BEGIN Information supplied

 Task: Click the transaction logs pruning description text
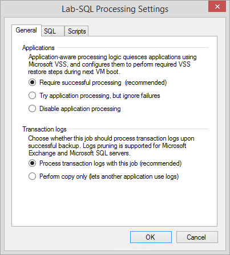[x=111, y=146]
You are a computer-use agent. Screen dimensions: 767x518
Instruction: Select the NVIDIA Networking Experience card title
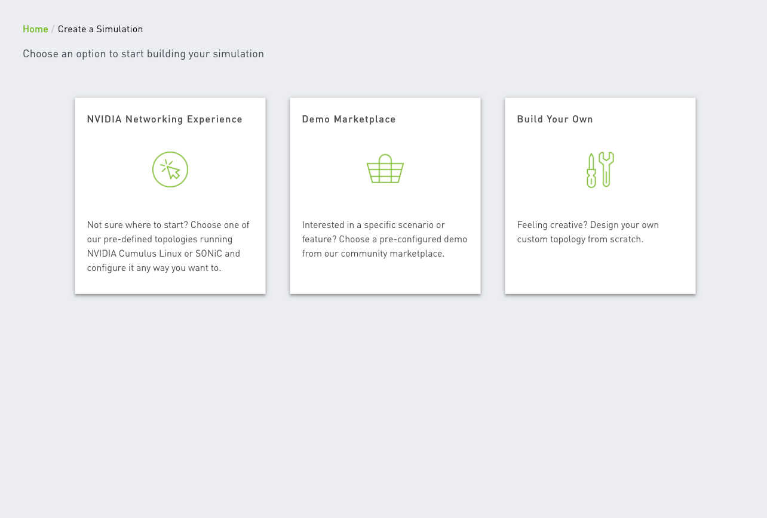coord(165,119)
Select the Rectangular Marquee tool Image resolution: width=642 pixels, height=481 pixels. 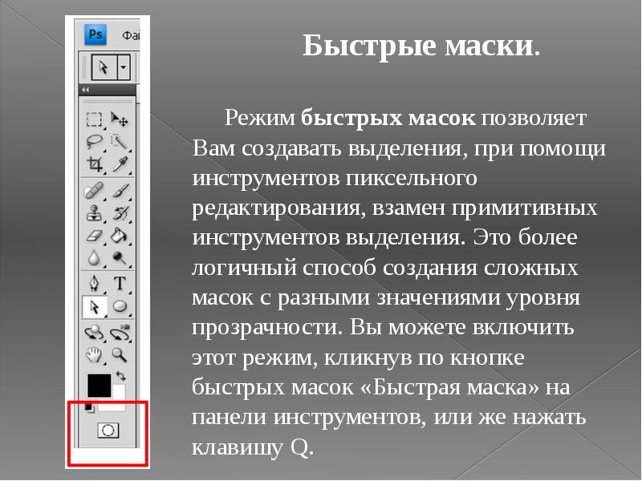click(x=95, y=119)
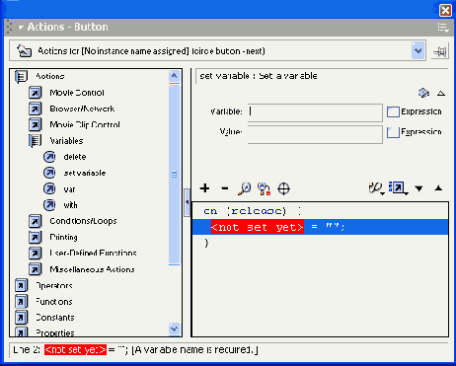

END Information supplied
BEGIN Information supplied

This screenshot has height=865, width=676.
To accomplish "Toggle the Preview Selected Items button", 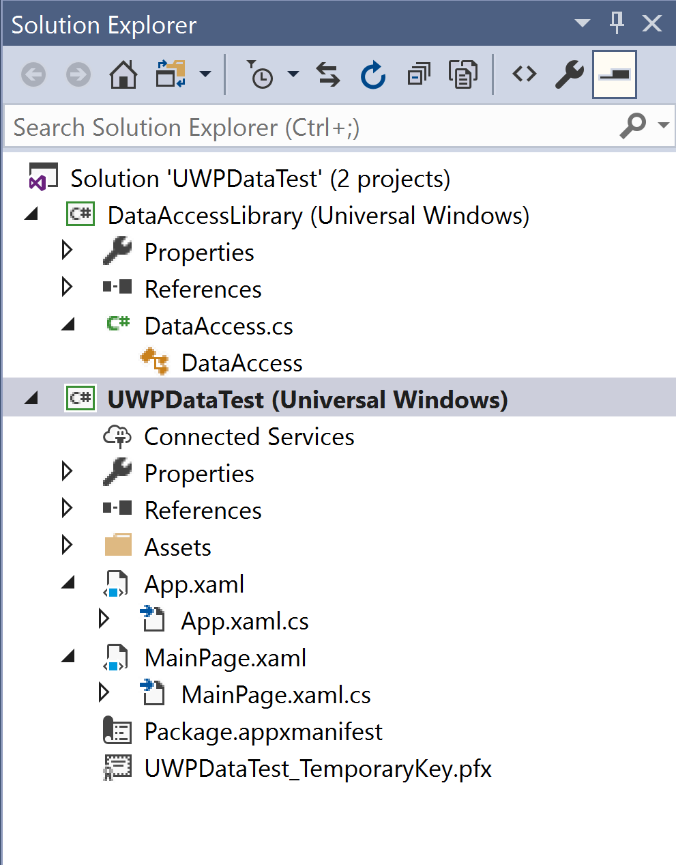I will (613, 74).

END Information supplied

Given problem ::
Shift the coordinates in the answers by adding 147 to every number, and write out again the lines from the line with "Task: Click the" to the line with "coord(165,119)", keeping all their other text unchanged. Leave the pictures out.

Answer to this exercise ::
 Task: Click the transaction logs pruning description text
[x=258, y=293]
You are a computer-use agent. Screen dimensions: 767x518
Instruction: Select the NVIDIA Networking Experience card title
coord(312,266)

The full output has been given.